This blog is a publication of some of the thousands of letters written to hometown newspapers from the soldiers and sailors serving the Union during the American Civil War. The 19th century was an era when much of the news was cribbed from other newspapers, particularly from those publications in large urban areas that had access to news and information from government officials, business men, and other travelers. To have access to “News from the Front” was a brand new concept and given the high rate of literacy, in the Northern States in particular, just about every soldier from Private on up to General had the ability to share their experiences with their home front.
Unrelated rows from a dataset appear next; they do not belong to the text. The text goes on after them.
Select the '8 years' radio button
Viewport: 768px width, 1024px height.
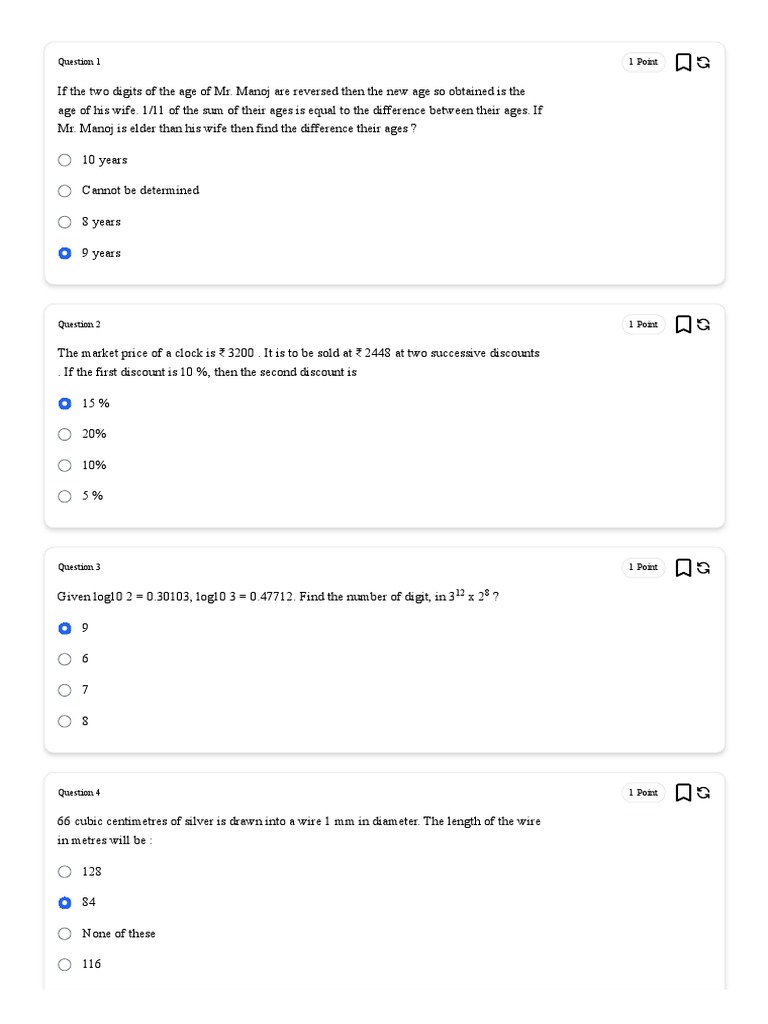pos(65,222)

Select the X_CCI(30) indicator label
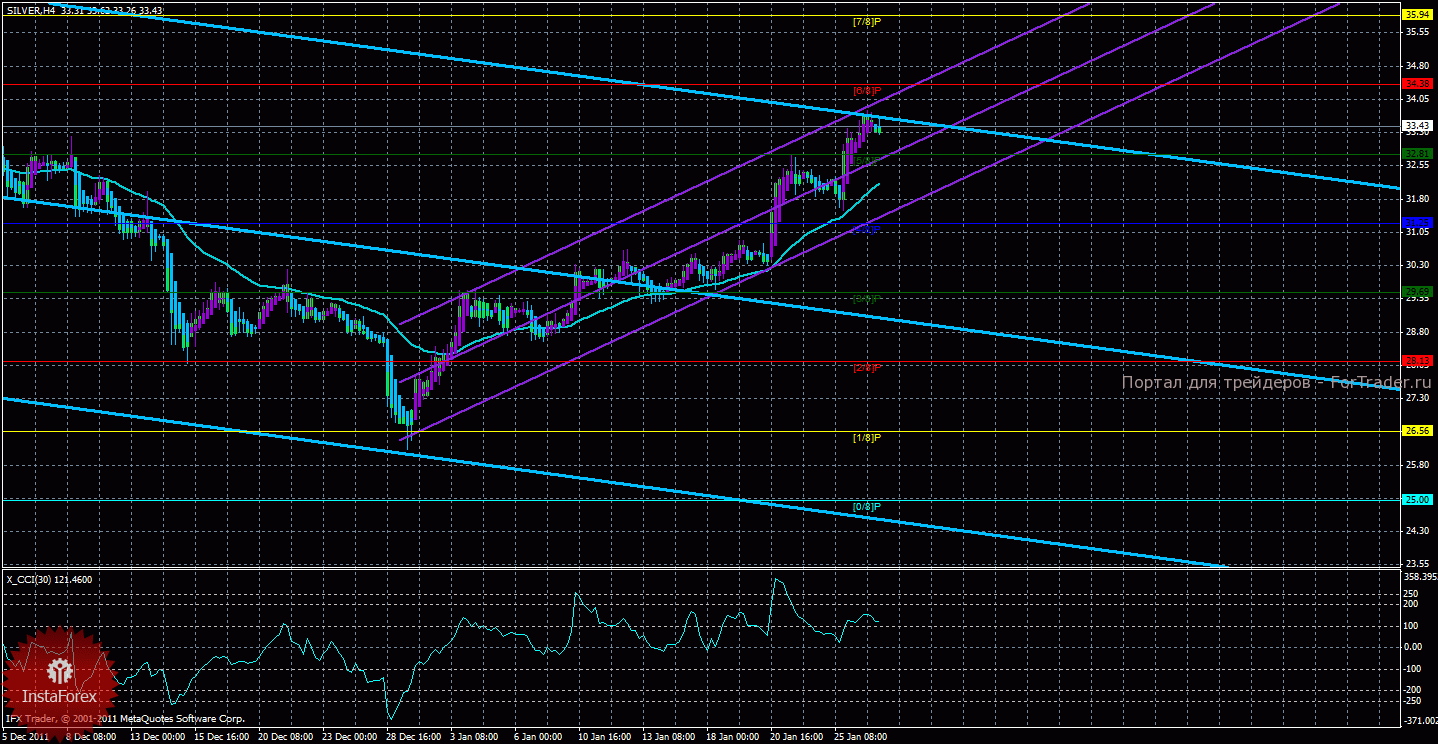(31, 578)
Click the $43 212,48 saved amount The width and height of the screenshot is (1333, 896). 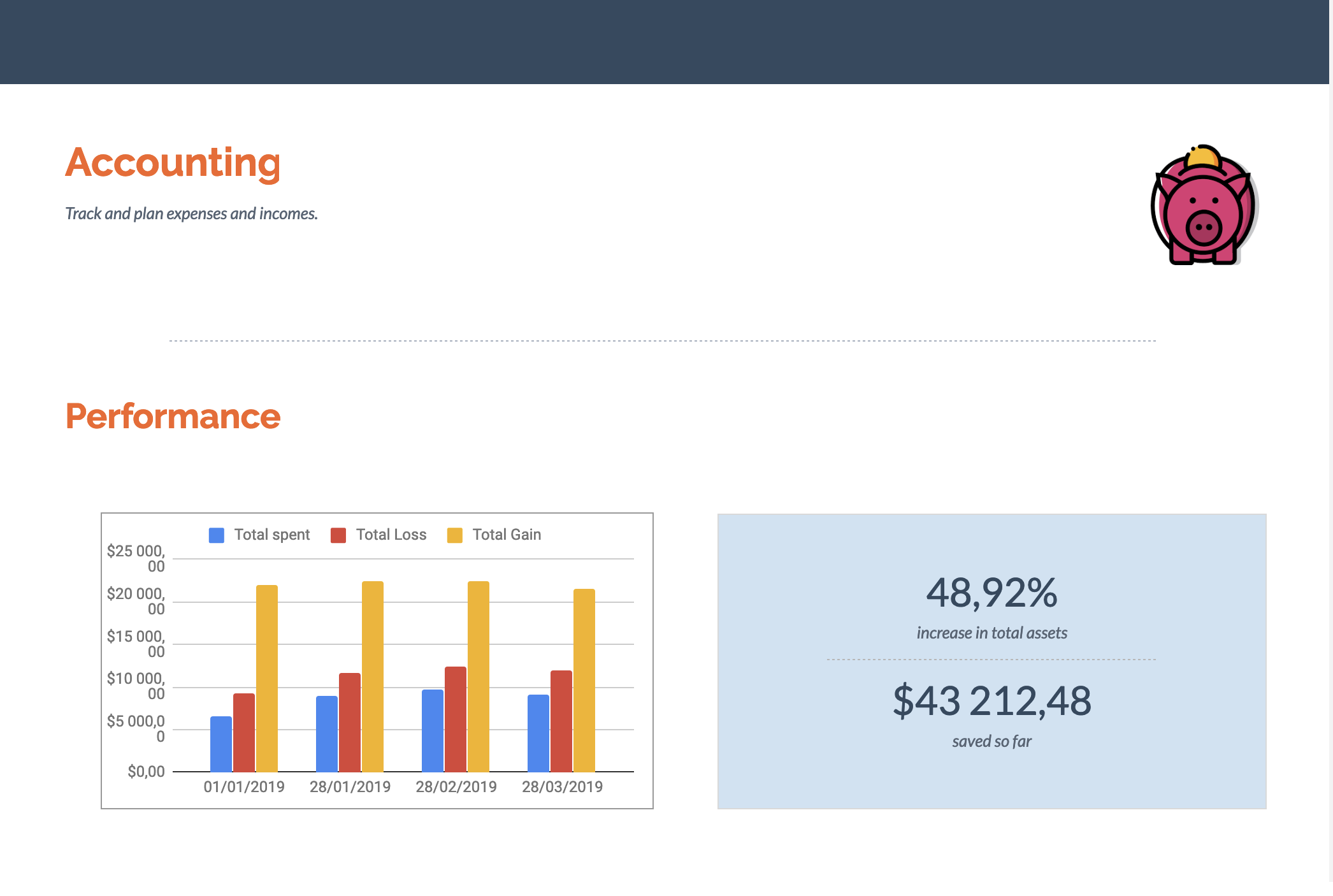(991, 700)
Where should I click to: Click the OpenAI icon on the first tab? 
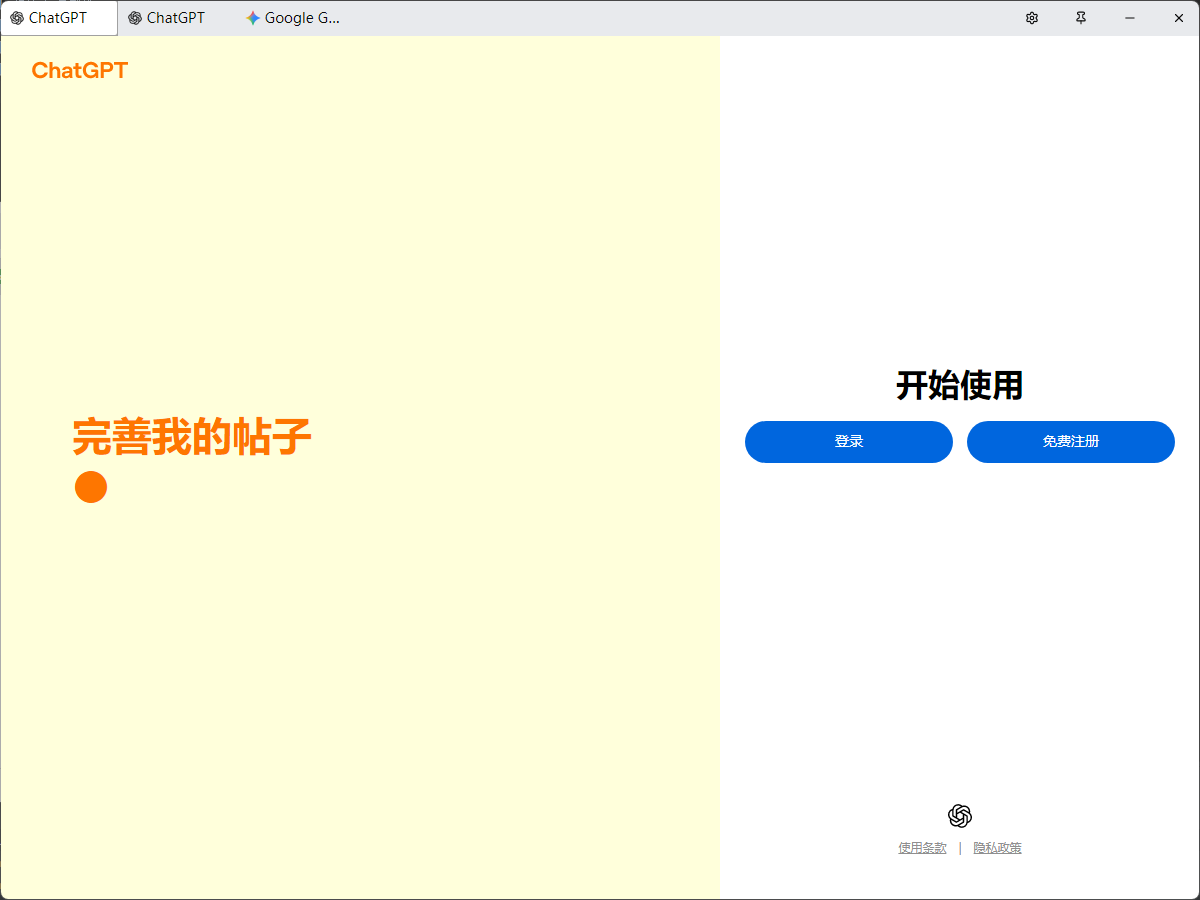17,18
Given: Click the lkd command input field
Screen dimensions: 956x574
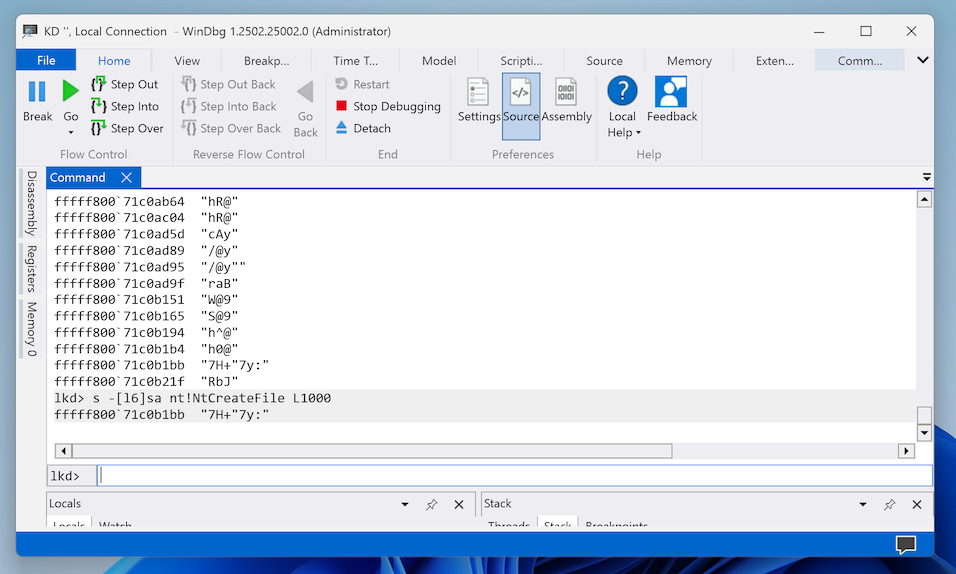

At the outset of the war the letters home came fast and furious. This was the “grand adventure” for many of these young men whose lives as students, tradesmen, craftsmen, merchants, laborers and farmers were interrupted to preserve the Union. With little to do in camp but drill and fatigue duty, there was plenty of time and opportunity to write letters home to family, friends and the local newspaper editor. As the war moved into a more active phase, the opportunity to write letters lessened, and during times of peak activity, letters were hardly sent at all. The number of letters written in 1861 is extraordinary, and a newspaper that printed 3, 4 or 5 such letters in one issue was not uncommon. By the time General Grant begins his Overland Campaign in 1864 the number of letters home has dropped to almost none. Soldiers just don’t have the time or energy to write as many letters as they had at the beginning of the war.
While some of these letters formed the basis for post-war regimental or personal histories, many have never been published before. It is also important to note that for the foreseeable future, the letters featured will all have been printed in Massachusetts newspapers, of which there were a considerable number in print during the Civil War.